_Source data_
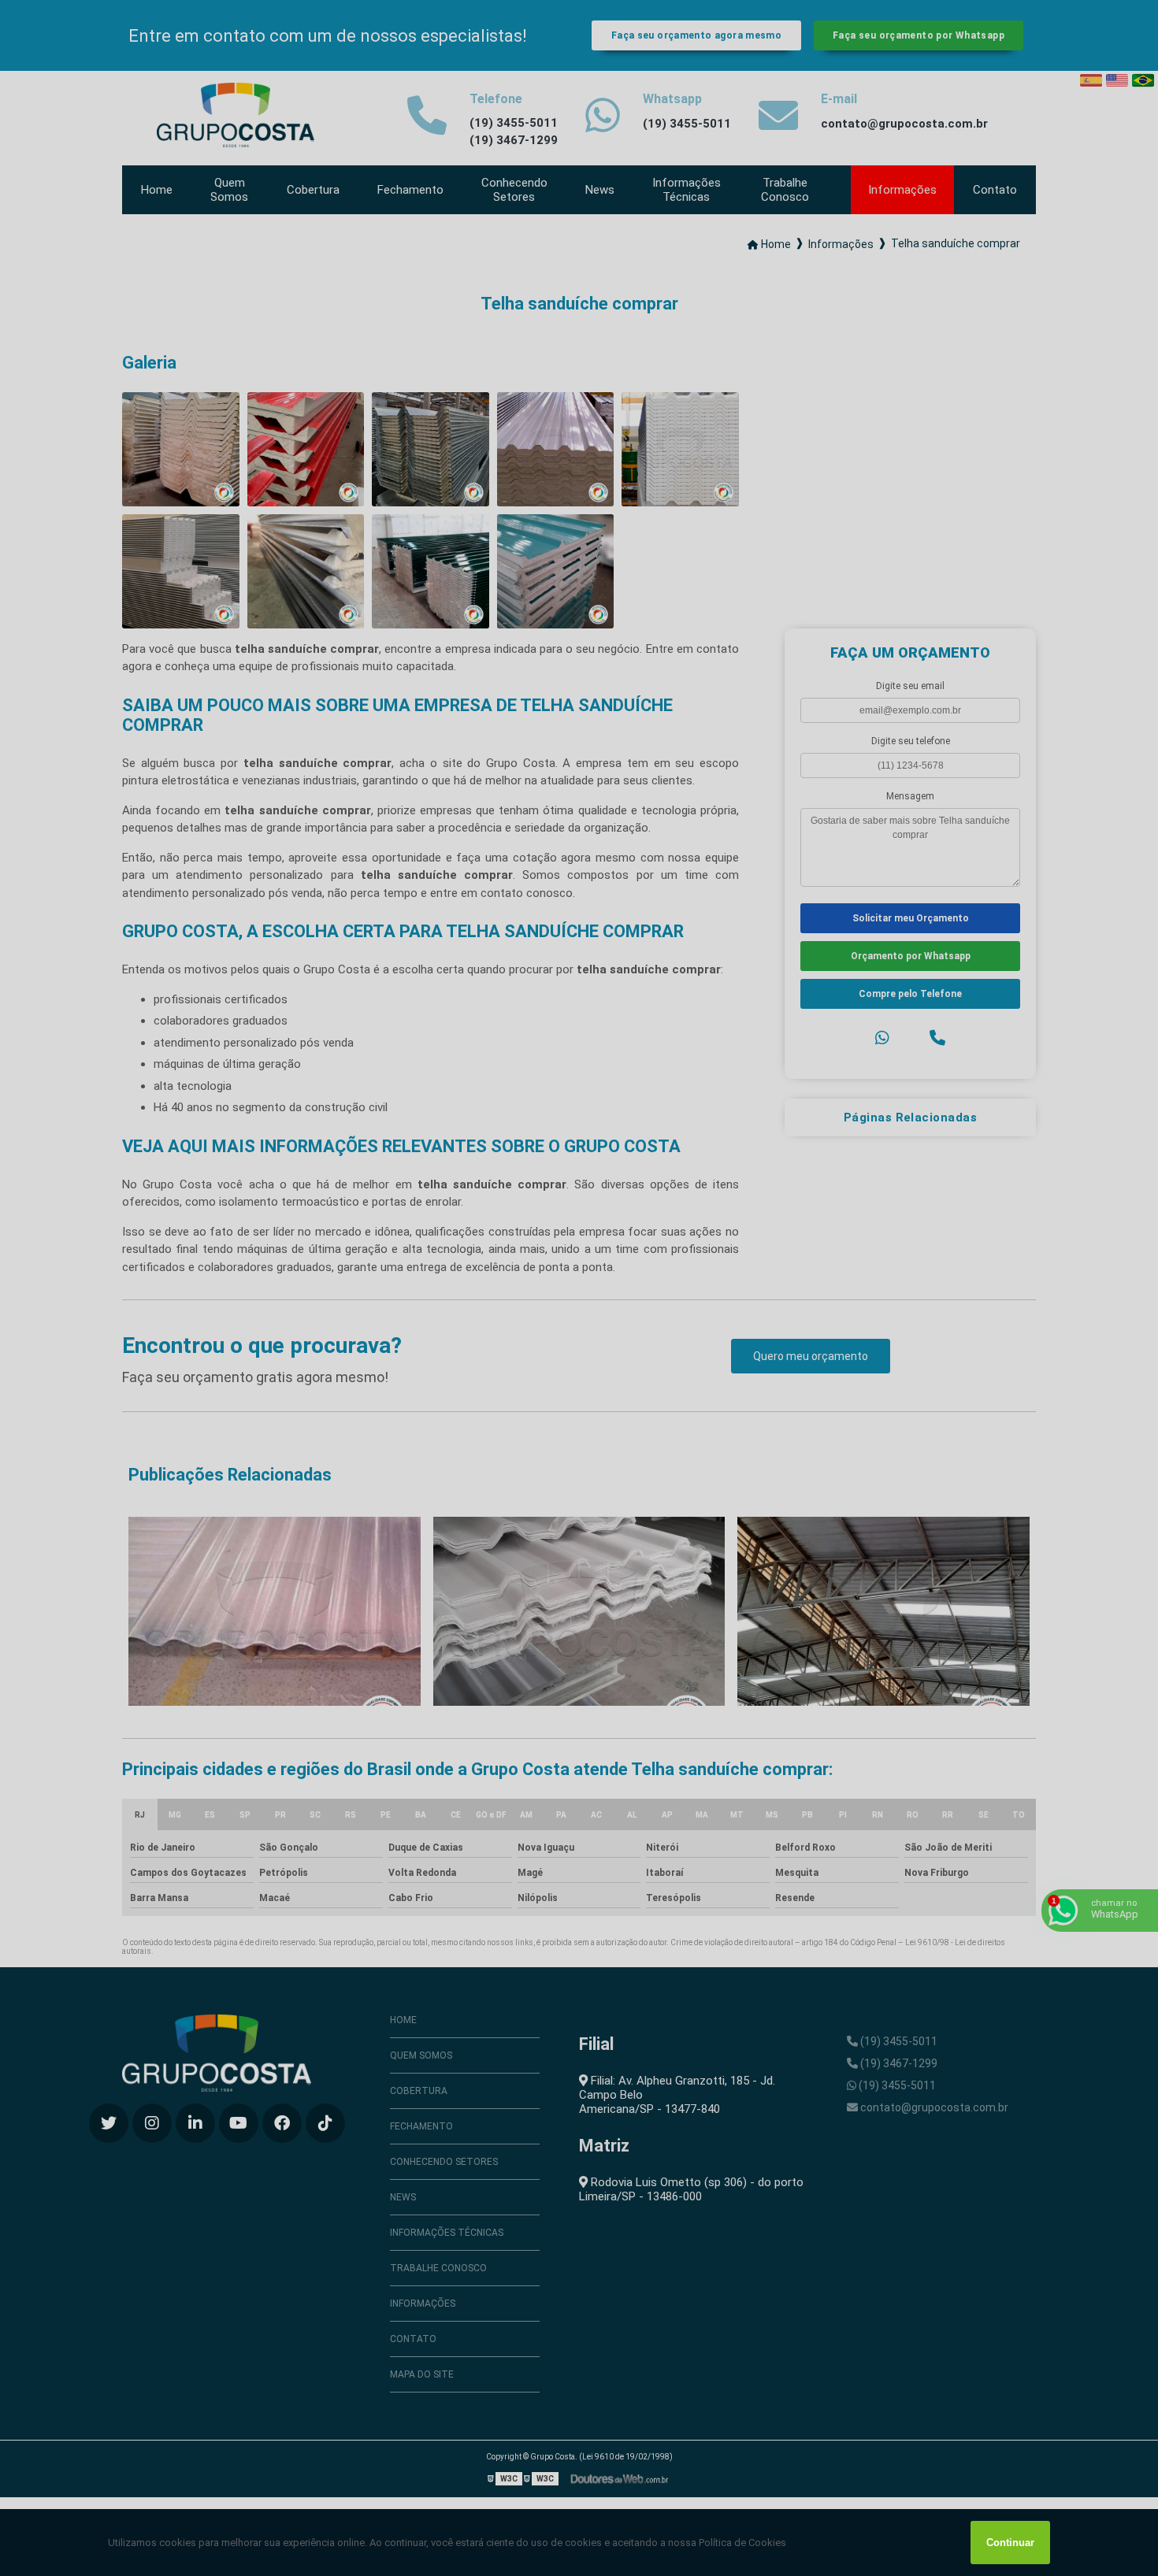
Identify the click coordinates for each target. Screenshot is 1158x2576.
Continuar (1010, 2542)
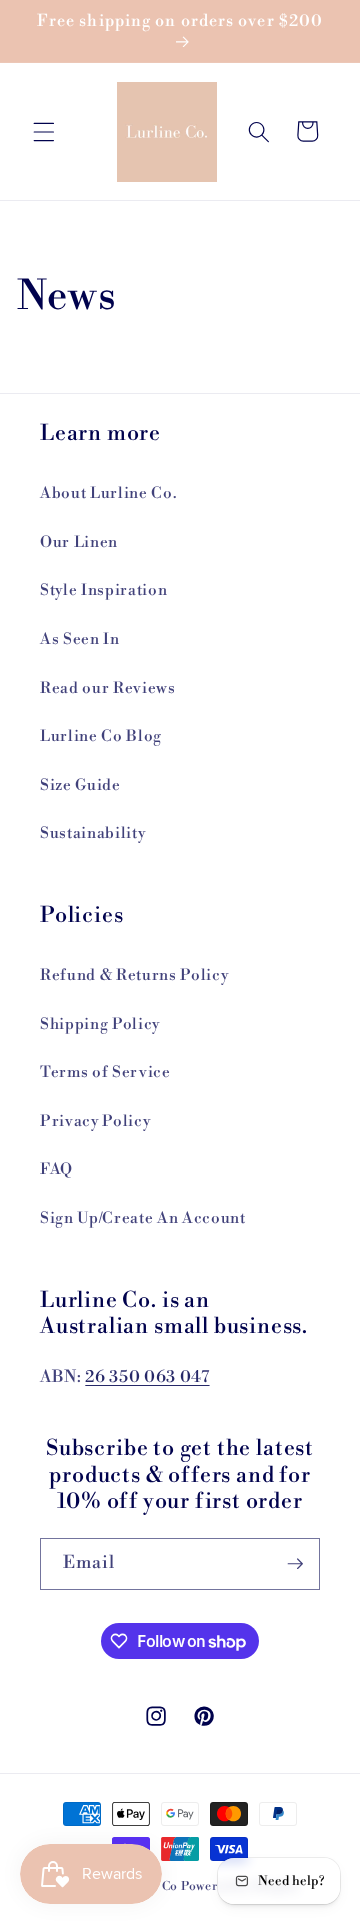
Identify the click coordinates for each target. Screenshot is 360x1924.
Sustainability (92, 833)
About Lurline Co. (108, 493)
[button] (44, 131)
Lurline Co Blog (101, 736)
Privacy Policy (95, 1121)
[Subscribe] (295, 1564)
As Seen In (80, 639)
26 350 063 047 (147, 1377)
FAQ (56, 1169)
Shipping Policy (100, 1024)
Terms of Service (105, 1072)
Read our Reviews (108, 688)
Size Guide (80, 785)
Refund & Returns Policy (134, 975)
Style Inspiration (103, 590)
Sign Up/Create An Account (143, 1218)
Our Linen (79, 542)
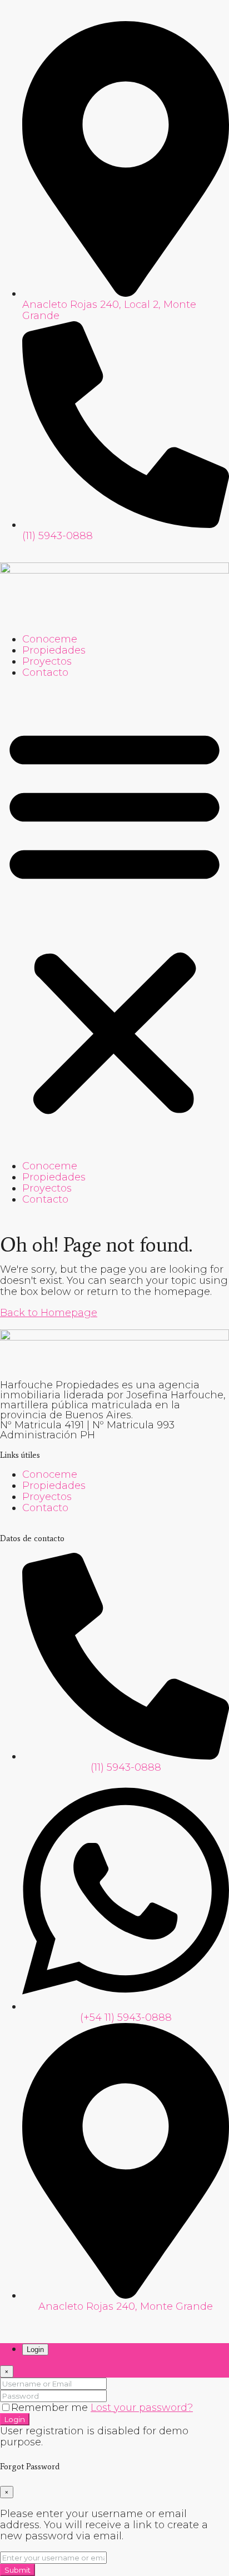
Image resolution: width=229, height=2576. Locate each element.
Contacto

_To do_
In the records above, find every line containing the word "target" and show it.

_Response for this exercise_
Identify the click coordinates for each target. Screenshot is 1158x2576.
Identify the click coordinates for each target. Screenshot is 360x1924.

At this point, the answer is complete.